Activity = Would you write out the lines below exactly, from the one containing "Given: Click the Items per page field" to the very last, but without the pictures?

Information provided =
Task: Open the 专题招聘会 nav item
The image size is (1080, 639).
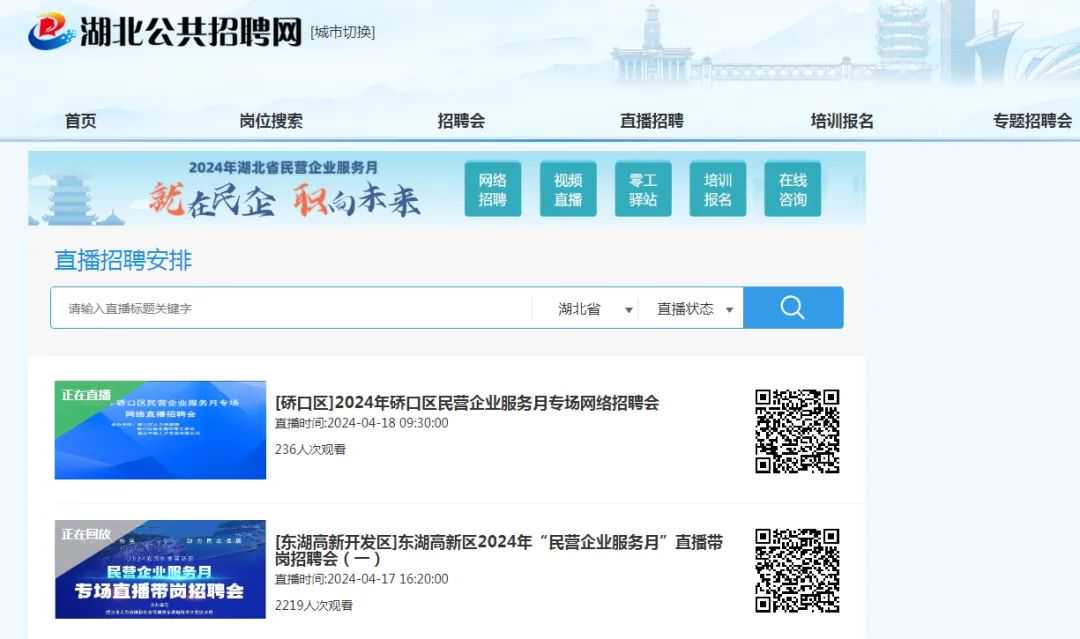Action: point(1032,121)
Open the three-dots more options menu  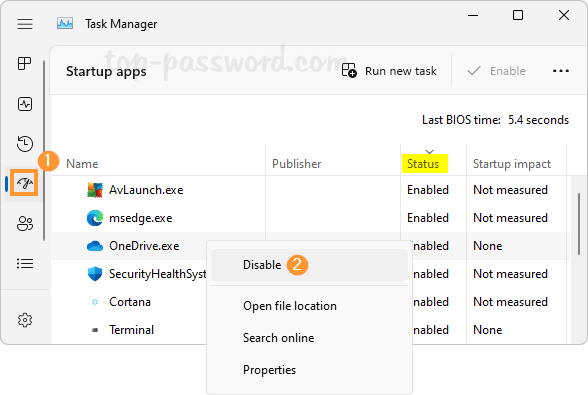561,71
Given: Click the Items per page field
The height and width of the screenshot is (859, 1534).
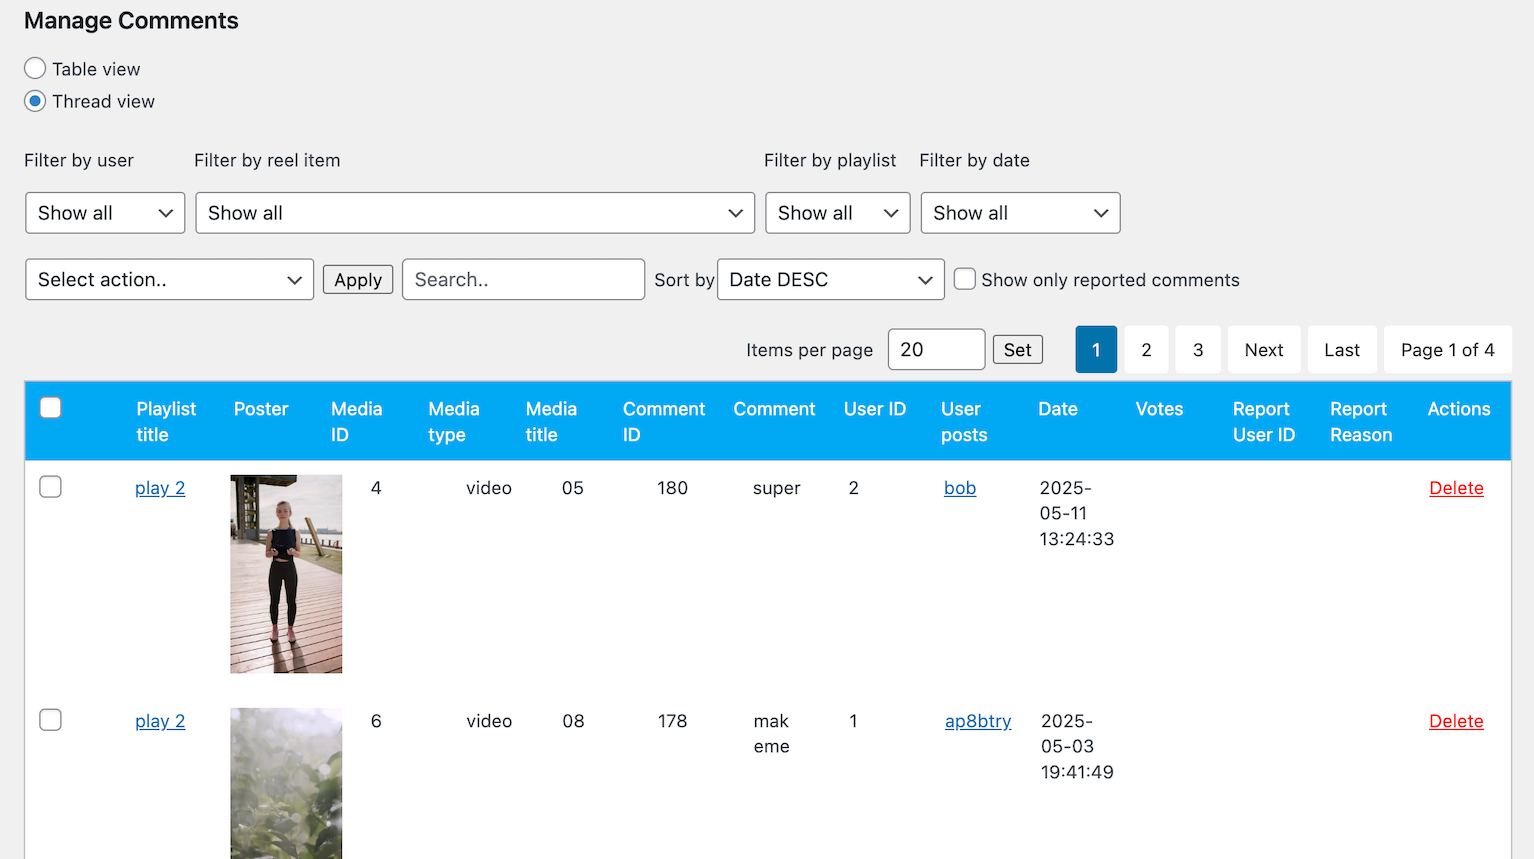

Your response =
Given: Click the Items per page field
The height and width of the screenshot is (859, 1534).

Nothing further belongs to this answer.